Sie schloss die Augen. Irgendetwas hielt sie zurück. Der Gedanke an die Freiheit beunruhigte sie. Zu viel war mit ihr passiert, um einfach so hier hinauszuspazieren. Die Vorstellung, jemals wieder Menschen dort draußen zu begegnen, riss ihr den Boden unter den Füßen weg. Ihnen in die Augen zu schauen, mit ihnen zu reden, all das schien ihr in diesem Augenblick unmöglich. Sie fühlte sich wie tot.

Die Kräfte verließen sie. Wie in Trance beobachtete sie, dass die Tür keine zwanzig Zentimeter vor ihren Augen zufiel. Ohne eine Chance, darauf zu reagieren. Sie nahm ihr Schicksal an. Das Schicksal, hier in diesem Verlies zu sterben.

Die Menschen, die ihr in ihrem Leben etwas bedeutet hatten, erschienen vor ihrem inneren Auge. Viele waren es nicht gewesen. Eine beste Freundin hatte sie nie gehabt. Sie dachte an ihre Mutter, selbst ihr Vater, der sie wie kein anderer verletzt hatte, kam ihr in den Sinn. Sie dachte an das alte Leben, damals, als zu Hause noch alles in Ordnung gewesen war. Und sie dachte an den Menschen, der vor ein paar Monaten so unvermittelt in ihr Leben getreten war, dass sie ihr Glück kaum hatte fassen können.
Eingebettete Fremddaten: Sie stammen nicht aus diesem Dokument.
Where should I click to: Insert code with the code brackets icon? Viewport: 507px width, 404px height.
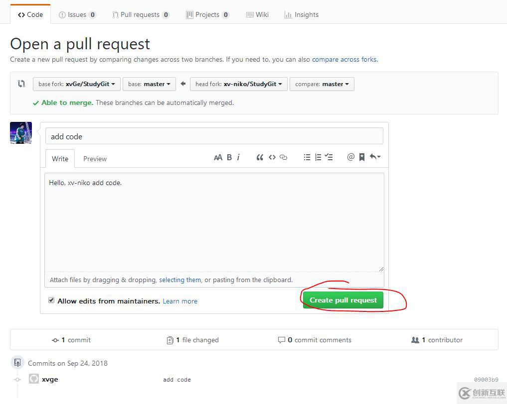click(272, 157)
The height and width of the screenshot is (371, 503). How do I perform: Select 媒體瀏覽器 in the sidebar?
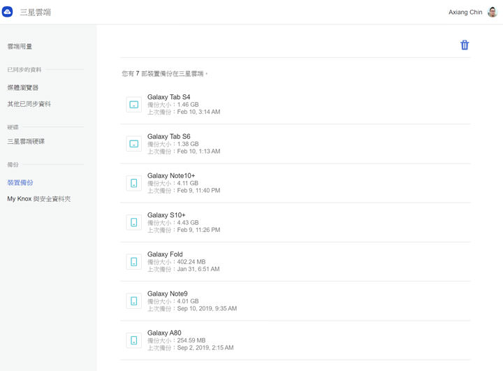23,87
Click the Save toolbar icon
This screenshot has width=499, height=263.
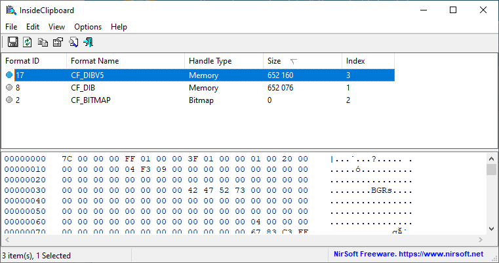[x=12, y=43]
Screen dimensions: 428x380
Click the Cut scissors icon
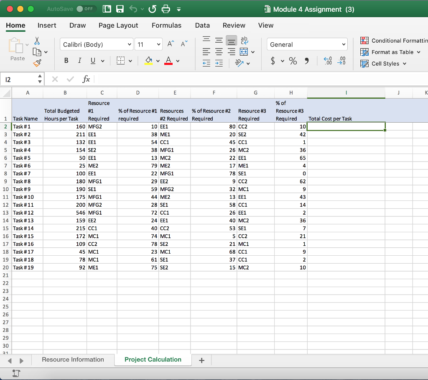(x=37, y=41)
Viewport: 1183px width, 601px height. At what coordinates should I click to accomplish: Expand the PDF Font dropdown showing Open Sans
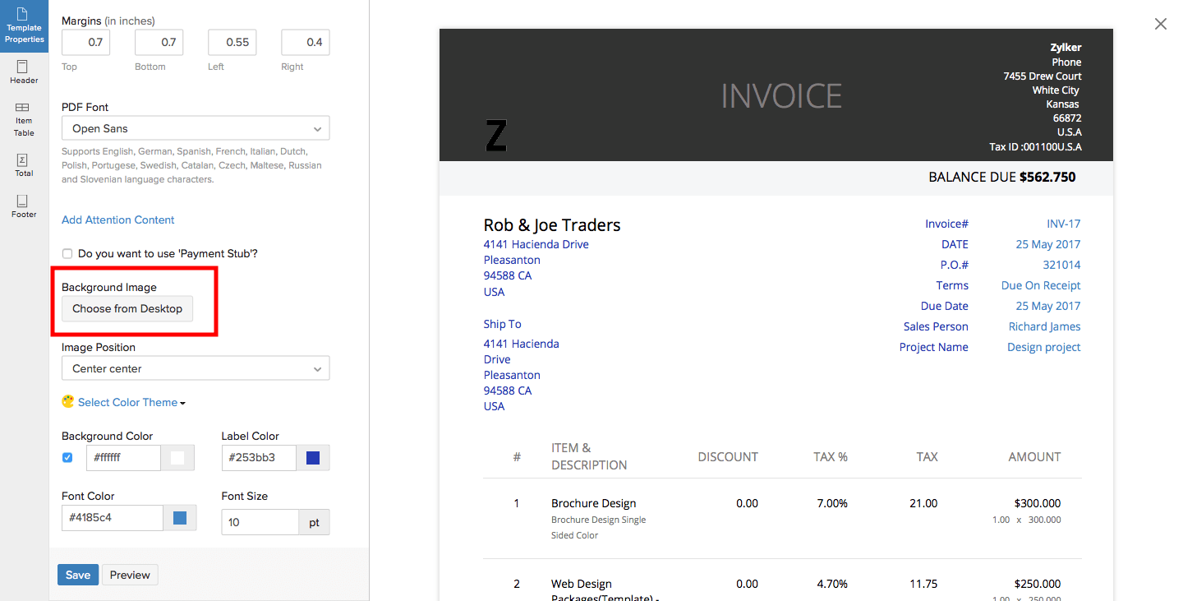click(x=196, y=128)
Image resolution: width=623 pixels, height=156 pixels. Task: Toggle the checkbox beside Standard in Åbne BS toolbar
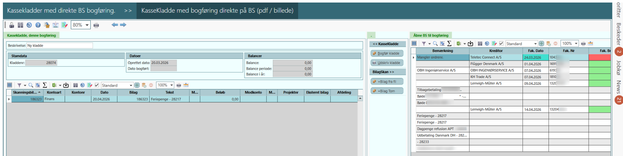click(501, 44)

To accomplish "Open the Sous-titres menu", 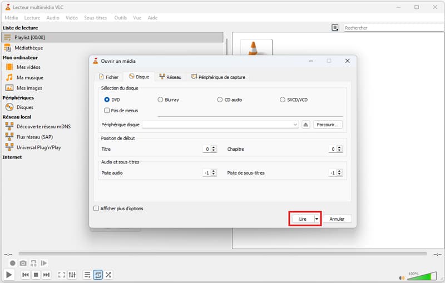I will tap(96, 18).
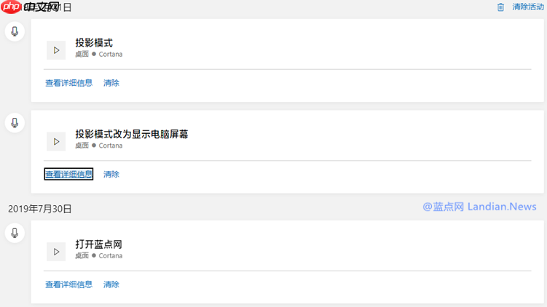Screen dimensions: 547x307
Task: Click Cortana label under 打开蓝点网
Action: (x=111, y=256)
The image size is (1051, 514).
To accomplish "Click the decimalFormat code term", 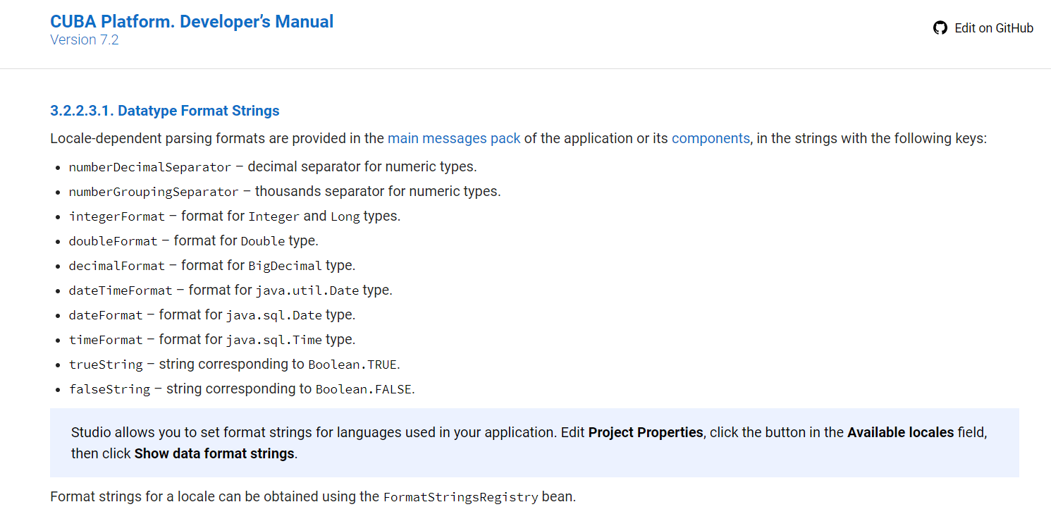I will [117, 266].
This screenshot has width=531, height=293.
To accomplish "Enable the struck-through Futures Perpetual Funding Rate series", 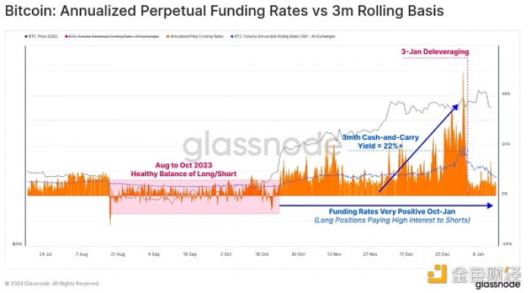I will point(114,36).
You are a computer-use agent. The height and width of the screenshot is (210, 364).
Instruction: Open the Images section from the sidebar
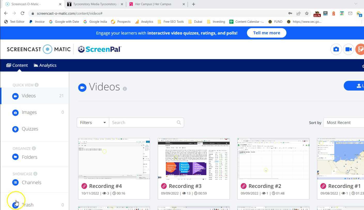[15, 113]
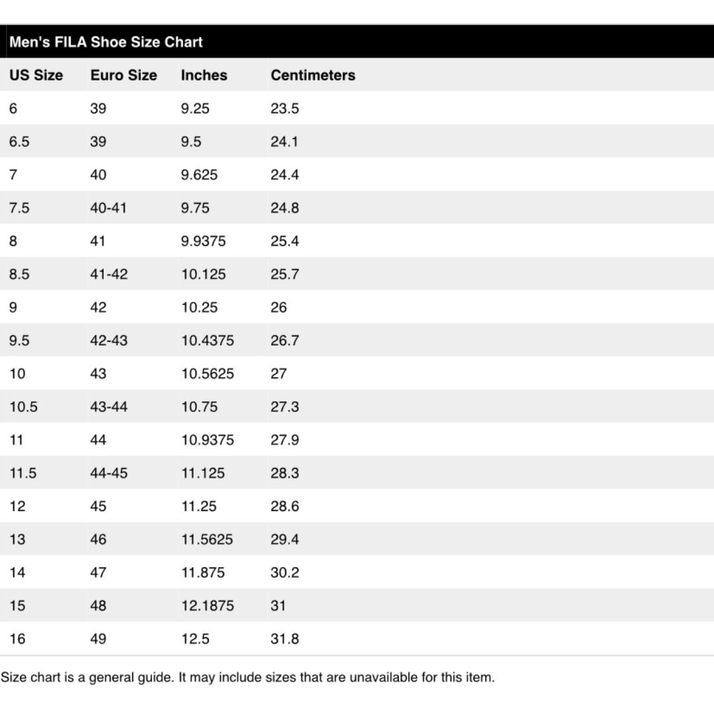Click the Centimeters column header
This screenshot has width=714, height=714.
pos(313,75)
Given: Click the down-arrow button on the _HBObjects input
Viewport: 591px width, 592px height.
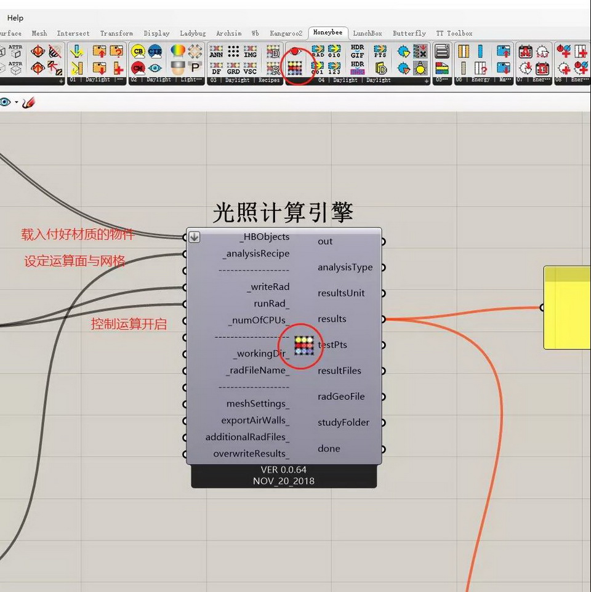Looking at the screenshot, I should (195, 237).
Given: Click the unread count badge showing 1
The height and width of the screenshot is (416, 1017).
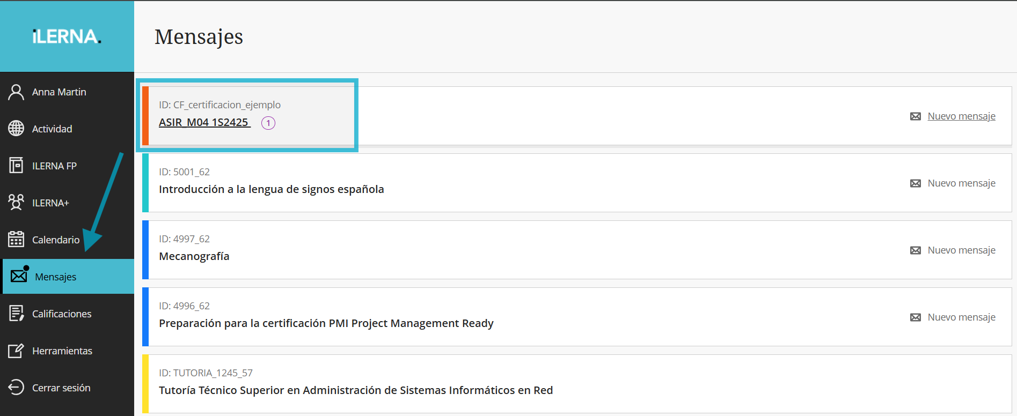Looking at the screenshot, I should point(268,123).
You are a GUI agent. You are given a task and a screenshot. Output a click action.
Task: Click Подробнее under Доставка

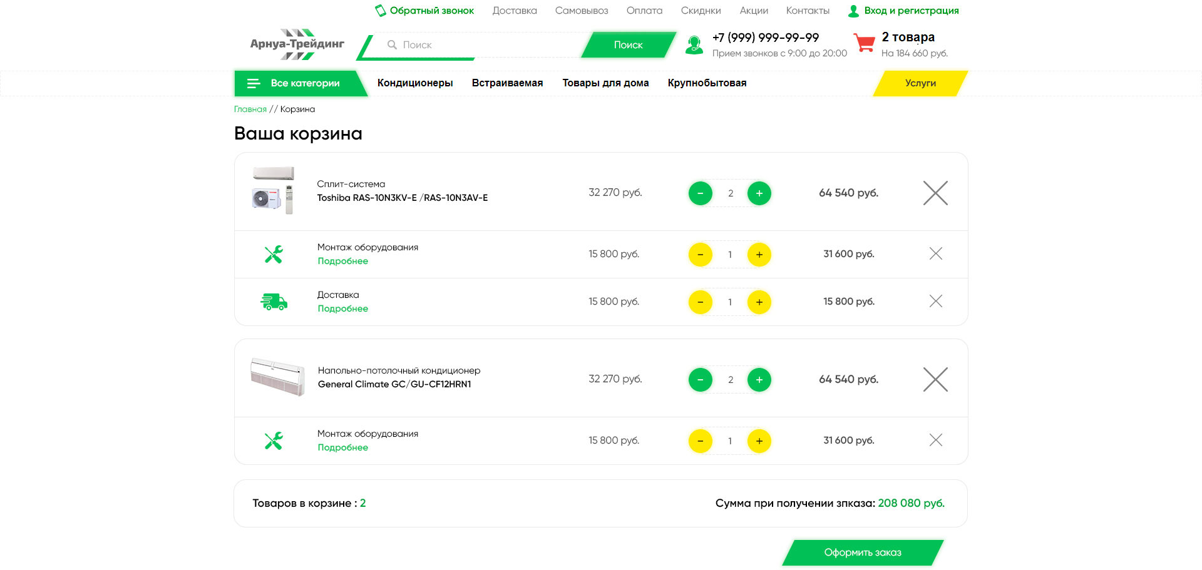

Doch all das bedeutete jetzt nichts mehr.

Die Bilder der vergangenen Wochen und Monate verschwanden, als Carla mit einem Mal ein Geräusch wahrnahm. Das leise Quietschen der zufallenden Eisentür riss sie aus ihren Gedanken. Sie besann sich augenblicklich. Die Hoffnung, doch noch einmal im Leben Fuß zu fassen, kam wie aus dem Nichts zurück.

67METER ÜBER NN

Als er das Vibrieren in seiner Hosentasche spürte, fühlte sich Simon Winter erhaben. Er hielt den Blick auf die Meerenge zwischen Festland und Fehmarn gesenkt. Auf das tiefblaue Wasser der Ostsee und den bereits abgeblühten Raps, der so markant war für den Küstenabschnitt.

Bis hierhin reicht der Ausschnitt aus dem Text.